China protesta contra manobras navais dos EUA perto de ilha

As manobras do USS John S. McCain foram realizadas na ilha artificial, no Mar Meridional chinês e foram repreendidas pelas autoridades

Pequim expressou descontentamento nesta sexta-feira depois que um navio de guerra dos Estados Unidos se aproximou de uma ilha artificial no Mar da China Meridional, manobra que gerou advertências da Marinha chinesa ao destróier americano.

O porta-voz da diplomacia chinesa, Geng Shuang, afirmou que as manobras do USS John S. McCain violaram as leis chinesas e internacionais, afetando “seriamente” sua soberania e segurança.

“A China está muito irritada com isto”, indicou Geng, antes de informar que Pequim apresentará um protesto formal a Washington.

O destróier USS John S. McCain navegou a seis milhas náuticas (11,1 km) do recife Mischief, construído artificialmente pela China, no âmbito de uma operação de “liberdade de navegação”, afirmou uma fonte dogoverno dos Estados Unidos.

O recife integra as ilhas Spratly, cuja soberania é disputada pela China e os países vizinhos.

Na condição de anonimato, a fonte americana disse à AFP que uma fragata chinesa enviou ao McCain pelo menos 10 advertências por rádio.

“Afirmaram: por favor recue, está em nossas águas. Respondemos que somos um navio americano realizando manobras de rotina em águas internacionais”, declarou.

A fonte indicou que as interações foram todas “seguras e profissionais” e que as operações duraram seis horas, mas a diplomacia chinesa afirmou que “vidas ficaram em perigo”.

A operação de “liberdade de navegação” foi a terceira do tipo organizada pelos Estados Unidos desde que o presidente Donald Trump chegou à Casa Branca em janeiro.

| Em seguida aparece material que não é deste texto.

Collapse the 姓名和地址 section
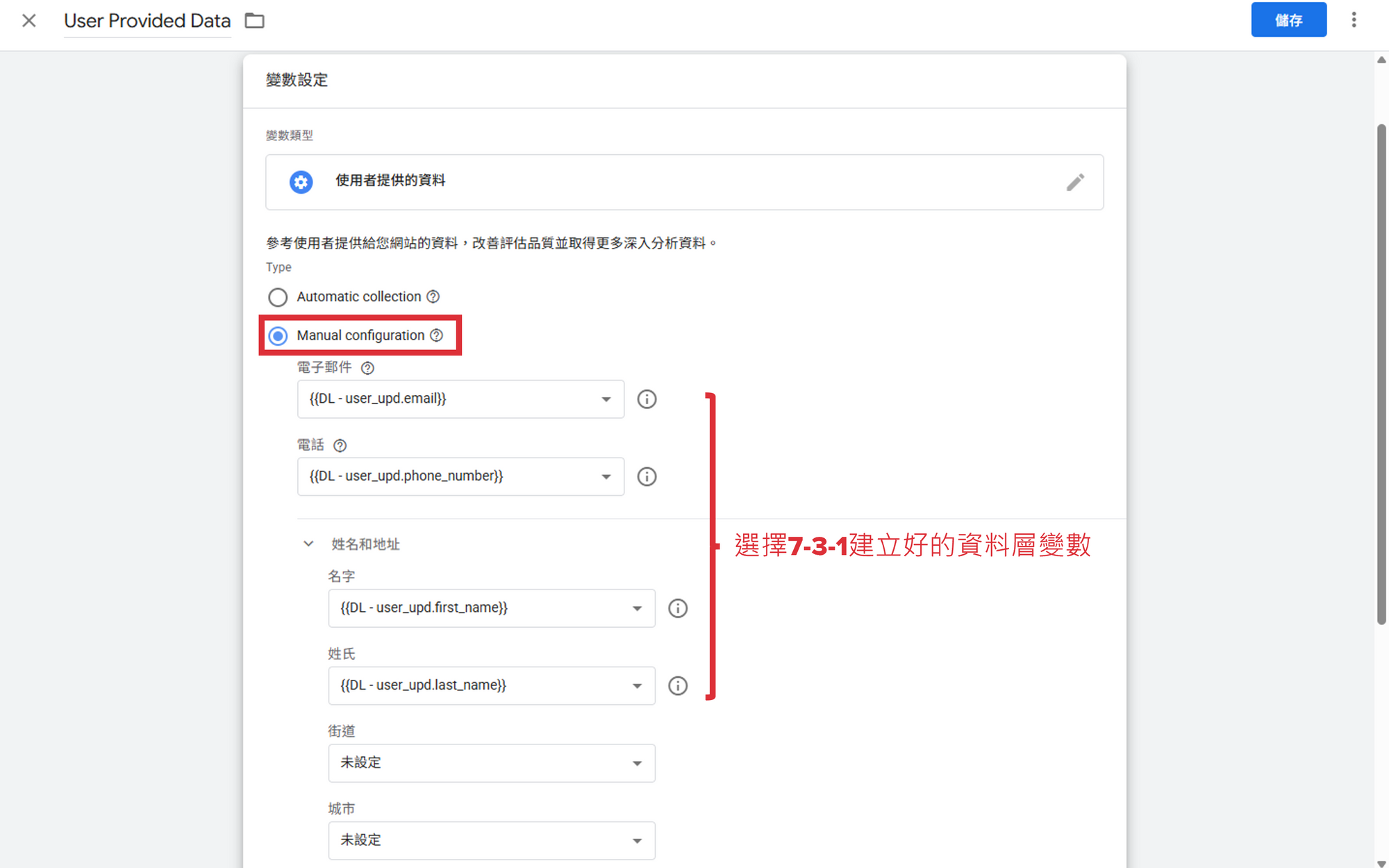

A manobra americana aconteceu quatro dias depois de uma denúncia dos Estados Unidos, Austrália e Japão sobre a construção da ilha e da militarização do Mar da China Meridional, durante um fórum de segurança dos 10 países membros da Associação de Nações do Sudeste Asiático (ASEAN) em Manila.

A China reclama a soberania de quase toda esta via marítima, pela qual transitam o equivalente a cinco trilhões de dólares de comércio por ano e em cujo leito analistas presumem que existem jazidas de gás e petróleo.

As aspirações chinesas de soberania total esbarram nas reivindicações de Vietnã, Filipinas, Malásia e Brunei – todos membros da ASEAN -, assim como de Taiwan.

Nos últimos anos, no entanto, Pequim conseguiu reduzir algumas resistências regionais ao cortejar vários membros da ASEAN.

As manobras acontecem em um momento de grande tensão na península coreana a respeito do programa de mísseis de Pyongyang. O governo dos Estados Unidos pressiona a China para que adote uma posição mais firme ante seu aliado e vizinho norte-coreano.